23 июня бригада прибыла на Юго-Западный фронт, выгрузилась на станции Уразово и поступила в распоряжение 23-го танкового корпуса полковника А. М. Хасина. Комкор принял нас с комиссаром довольно официально (очевидно, его несколько смущало, что прибывшее соединение еще не побывало в боях), рассказал о традициях корпуса. В беседе с нами он заявил, что корпус непременно станет гвардейским и в этом смысле нам повезло. Мне и комиссару не оставалось сказать ничего другого, кроме того, что мы пока не достойны такого звания, еще не отличились, но "не смотри, что на груди, а смотри, что впереди". Будущее покажет возможности и способности личного состава бригады.

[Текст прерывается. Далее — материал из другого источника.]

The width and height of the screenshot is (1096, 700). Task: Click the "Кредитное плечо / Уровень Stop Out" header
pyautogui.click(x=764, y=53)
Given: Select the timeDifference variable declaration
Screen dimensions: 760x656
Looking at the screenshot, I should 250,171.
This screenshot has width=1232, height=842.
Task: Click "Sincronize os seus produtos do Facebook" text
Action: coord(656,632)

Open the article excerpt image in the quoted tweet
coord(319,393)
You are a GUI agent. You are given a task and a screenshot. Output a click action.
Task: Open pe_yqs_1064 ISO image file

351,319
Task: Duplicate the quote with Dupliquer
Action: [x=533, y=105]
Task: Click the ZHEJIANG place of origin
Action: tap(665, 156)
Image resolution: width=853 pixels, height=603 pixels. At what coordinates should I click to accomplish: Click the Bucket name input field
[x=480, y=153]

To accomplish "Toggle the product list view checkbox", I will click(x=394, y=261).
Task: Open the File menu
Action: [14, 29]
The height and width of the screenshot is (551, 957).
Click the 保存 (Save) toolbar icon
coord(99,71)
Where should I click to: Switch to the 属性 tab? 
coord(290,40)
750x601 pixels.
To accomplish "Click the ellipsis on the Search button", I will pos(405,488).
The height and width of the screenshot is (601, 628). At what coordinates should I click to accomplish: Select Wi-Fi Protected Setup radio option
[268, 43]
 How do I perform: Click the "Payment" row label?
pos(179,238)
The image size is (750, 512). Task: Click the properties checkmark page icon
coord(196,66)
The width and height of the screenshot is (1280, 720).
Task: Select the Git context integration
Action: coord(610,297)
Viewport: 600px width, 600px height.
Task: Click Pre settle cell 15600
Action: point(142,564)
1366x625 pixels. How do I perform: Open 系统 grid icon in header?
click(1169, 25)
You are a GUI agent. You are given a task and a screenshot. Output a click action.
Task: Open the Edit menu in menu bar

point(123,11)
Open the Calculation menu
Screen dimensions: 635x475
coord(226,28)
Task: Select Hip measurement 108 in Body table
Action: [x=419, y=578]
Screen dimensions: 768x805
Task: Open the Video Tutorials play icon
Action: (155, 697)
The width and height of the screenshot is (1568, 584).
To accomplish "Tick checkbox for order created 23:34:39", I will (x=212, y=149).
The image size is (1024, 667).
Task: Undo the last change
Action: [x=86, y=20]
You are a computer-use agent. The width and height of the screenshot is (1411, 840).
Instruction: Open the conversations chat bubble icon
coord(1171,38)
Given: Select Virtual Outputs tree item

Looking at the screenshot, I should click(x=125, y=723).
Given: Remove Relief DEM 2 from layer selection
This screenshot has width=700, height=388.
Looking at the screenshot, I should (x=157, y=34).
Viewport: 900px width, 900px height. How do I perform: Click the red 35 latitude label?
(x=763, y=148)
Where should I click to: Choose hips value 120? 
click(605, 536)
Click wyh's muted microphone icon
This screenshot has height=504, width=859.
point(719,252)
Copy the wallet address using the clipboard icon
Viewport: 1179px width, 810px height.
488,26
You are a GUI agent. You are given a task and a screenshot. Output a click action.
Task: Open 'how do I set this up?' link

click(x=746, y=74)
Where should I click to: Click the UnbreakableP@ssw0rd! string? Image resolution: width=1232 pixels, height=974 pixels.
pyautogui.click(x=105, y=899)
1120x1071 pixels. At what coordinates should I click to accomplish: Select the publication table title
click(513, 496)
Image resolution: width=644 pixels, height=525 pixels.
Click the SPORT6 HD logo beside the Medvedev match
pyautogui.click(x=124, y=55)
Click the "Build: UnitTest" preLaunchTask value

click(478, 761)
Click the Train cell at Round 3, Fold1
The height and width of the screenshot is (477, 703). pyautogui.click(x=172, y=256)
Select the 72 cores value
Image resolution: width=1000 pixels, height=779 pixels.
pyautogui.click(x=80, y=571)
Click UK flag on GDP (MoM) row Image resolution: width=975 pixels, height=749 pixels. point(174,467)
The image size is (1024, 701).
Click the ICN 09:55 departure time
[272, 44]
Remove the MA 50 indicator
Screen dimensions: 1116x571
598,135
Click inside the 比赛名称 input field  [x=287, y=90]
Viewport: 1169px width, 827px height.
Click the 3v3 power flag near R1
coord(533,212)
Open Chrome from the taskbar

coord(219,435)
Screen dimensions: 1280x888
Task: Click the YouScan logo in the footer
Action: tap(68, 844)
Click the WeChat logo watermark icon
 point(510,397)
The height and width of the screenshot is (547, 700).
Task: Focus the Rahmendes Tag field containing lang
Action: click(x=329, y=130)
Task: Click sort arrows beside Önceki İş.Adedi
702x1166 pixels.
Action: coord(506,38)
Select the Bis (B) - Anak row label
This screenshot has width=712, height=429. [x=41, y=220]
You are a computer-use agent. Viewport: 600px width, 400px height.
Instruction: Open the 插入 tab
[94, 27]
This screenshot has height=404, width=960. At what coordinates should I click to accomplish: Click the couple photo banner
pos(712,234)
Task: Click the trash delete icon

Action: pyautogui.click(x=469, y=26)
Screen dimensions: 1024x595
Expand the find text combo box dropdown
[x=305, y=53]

Наше ближайшее боевое будущее тогда представлялось не совсем еще ясным. Корпус находился пока в резерве фронта, и нам приказали занять оборону в районе хутора Погребняк, примерно в 30 км северо-западнее станции Уразово. Только мы успели оборудовать свой участок обороны, как 26 июня бригада была переброшена на новый рубеж, а еще через четыре дня получила приказ передислоцироваться по железной дороге на станцию Волоконовка.
К этому времени противник силами 6-й армии нанес удар из района Волочанска на стыке 21-й и 28-й армий Юго-Западного фронта. Развивая наступление на северо-восток, немецко-фашистские войска выдвинулись к реке Оскол, вклинились в глубину нашей обороны до 80 км. Создалась реальная угроза потери Воронежа и прорыва противника за Дон,
Вот в такой чрезвычайно сложной и неблагоприятной обстановке бригада влилась в состав 28-й армии генерал-лейтенанта Д. И. Рябышева (с 4 июля 1942 года командующим был назначен генерал-майор В. Д. Крюченкин). Армия вела кровопролитные бои на рубеже реки Оскол. Это была борьба с противником, рвавшимся к Сталинграду.
Хорошо помню раннее погожее утро 30 июня. Первым прибывший на станцию Волоконовка наш железнодорожный эшелон тут же подвергся бомбовому удару. Фронт проходил рядом, и вражеской воздушной разведке не составляло большого труда обнаружить прибытие нового танкового соединения. Непрерывно с тяжелым грохотом рвались фугасные бомбы. От мощных сотрясений по составу прокатывалась металлическая дрожь. Немецкие самолеты жгучим свинцом поливали вагоны и платформы. Началось первое испытание моральной выдержки, мужества личного состава бригады, оказавшегося рядом со смертью.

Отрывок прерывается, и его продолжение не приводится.